### WORK TASK
Every line of the data is to be transcribed as it stands.

- - -

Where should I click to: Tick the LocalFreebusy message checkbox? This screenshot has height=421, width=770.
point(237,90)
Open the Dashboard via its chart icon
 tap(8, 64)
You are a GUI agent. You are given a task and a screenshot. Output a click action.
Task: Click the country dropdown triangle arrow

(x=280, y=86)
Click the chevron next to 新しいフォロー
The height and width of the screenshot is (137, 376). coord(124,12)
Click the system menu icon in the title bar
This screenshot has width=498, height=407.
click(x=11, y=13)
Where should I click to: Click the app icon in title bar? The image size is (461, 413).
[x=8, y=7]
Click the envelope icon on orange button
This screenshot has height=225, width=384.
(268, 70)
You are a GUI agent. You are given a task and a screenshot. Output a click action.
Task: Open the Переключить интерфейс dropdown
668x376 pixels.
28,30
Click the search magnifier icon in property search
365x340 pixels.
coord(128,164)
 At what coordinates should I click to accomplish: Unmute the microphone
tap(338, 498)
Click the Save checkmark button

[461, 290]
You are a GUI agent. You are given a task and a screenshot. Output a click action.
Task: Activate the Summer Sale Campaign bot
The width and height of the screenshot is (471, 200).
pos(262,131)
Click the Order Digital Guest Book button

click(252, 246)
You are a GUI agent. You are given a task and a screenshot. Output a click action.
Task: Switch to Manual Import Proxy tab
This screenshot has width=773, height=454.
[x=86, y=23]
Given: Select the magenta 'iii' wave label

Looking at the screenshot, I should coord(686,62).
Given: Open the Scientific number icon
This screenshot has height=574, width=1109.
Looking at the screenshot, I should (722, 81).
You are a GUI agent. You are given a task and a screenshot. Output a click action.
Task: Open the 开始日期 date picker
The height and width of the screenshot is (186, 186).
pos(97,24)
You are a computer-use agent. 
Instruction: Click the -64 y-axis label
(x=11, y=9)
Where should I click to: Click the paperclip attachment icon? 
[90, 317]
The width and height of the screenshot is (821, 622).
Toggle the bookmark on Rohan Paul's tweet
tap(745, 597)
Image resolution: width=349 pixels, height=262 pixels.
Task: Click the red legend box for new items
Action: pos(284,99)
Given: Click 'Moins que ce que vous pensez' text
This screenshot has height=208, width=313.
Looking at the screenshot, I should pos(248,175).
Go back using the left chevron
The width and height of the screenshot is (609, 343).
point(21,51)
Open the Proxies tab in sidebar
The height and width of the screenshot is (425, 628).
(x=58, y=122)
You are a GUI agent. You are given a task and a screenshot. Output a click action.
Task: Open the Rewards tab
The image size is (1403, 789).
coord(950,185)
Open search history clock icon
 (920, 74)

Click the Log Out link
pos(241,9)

- - -

### SOLVED EXERCISE
Where should I click to: Tick the LocalFreebusy message checkbox? This screenshot has height=421, width=770.
point(237,90)
Open the Dashboard via its chart icon
 tap(8, 64)
You are a GUI agent. You are given a task and a screenshot. Output a click action.
Task: Click the country dropdown triangle arrow

(x=280, y=86)
Click the chevron next to 新しいフォロー
The height and width of the screenshot is (137, 376). coord(124,12)
Click the system menu icon in the title bar
This screenshot has width=498, height=407.
click(x=11, y=13)
Where should I click to: Click the app icon in title bar? The image size is (461, 413).
[x=8, y=7]
Click the envelope icon on orange button
This screenshot has height=225, width=384.
(268, 70)
You are a GUI agent. You are given a task and a screenshot. Output a click action.
Task: Open the Переключить интерфейс dropdown
668x376 pixels.
28,30
Click the search magnifier icon in property search
365x340 pixels.
coord(128,164)
 At what coordinates should I click to accomplish: Unmute the microphone
tap(338, 498)
Click the Save checkmark button

[461, 290]
You are a GUI agent. You are given a task and a screenshot. Output a click action.
Task: Activate the Summer Sale Campaign bot
The width and height of the screenshot is (471, 200).
pos(262,131)
Click the Order Digital Guest Book button

click(252, 246)
You are a GUI agent. You are given a task and a screenshot. Output a click action.
Task: Switch to Manual Import Proxy tab
This screenshot has width=773, height=454.
[x=86, y=23]
Given: Select the magenta 'iii' wave label

Looking at the screenshot, I should coord(686,62).
Given: Open the Scientific number icon
This screenshot has height=574, width=1109.
Looking at the screenshot, I should (722, 81).
You are a GUI agent. You are given a task and a screenshot. Output a click action.
Task: Open the 开始日期 date picker
The height and width of the screenshot is (186, 186).
pos(97,24)
You are a computer-use agent. 
Instruction: Click the -64 y-axis label
(x=11, y=9)
Where should I click to: Click the paperclip attachment icon? 
[90, 317]
The width and height of the screenshot is (821, 622).
Toggle the bookmark on Rohan Paul's tweet
tap(745, 597)
Image resolution: width=349 pixels, height=262 pixels.
Task: Click the red legend box for new items
Action: pos(284,99)
Given: Click 'Moins que ce que vous pensez' text
This screenshot has height=208, width=313.
Looking at the screenshot, I should pos(248,175).
Go back using the left chevron
The width and height of the screenshot is (609, 343).
point(21,51)
Open the Proxies tab in sidebar
The height and width of the screenshot is (425, 628).
(x=58, y=122)
You are a GUI agent. You are given a task and a screenshot. Output a click action.
Task: Open the Rewards tab
The image size is (1403, 789).
coord(950,185)
Open search history clock icon
 (920, 74)

Click the Log Out link
pos(241,9)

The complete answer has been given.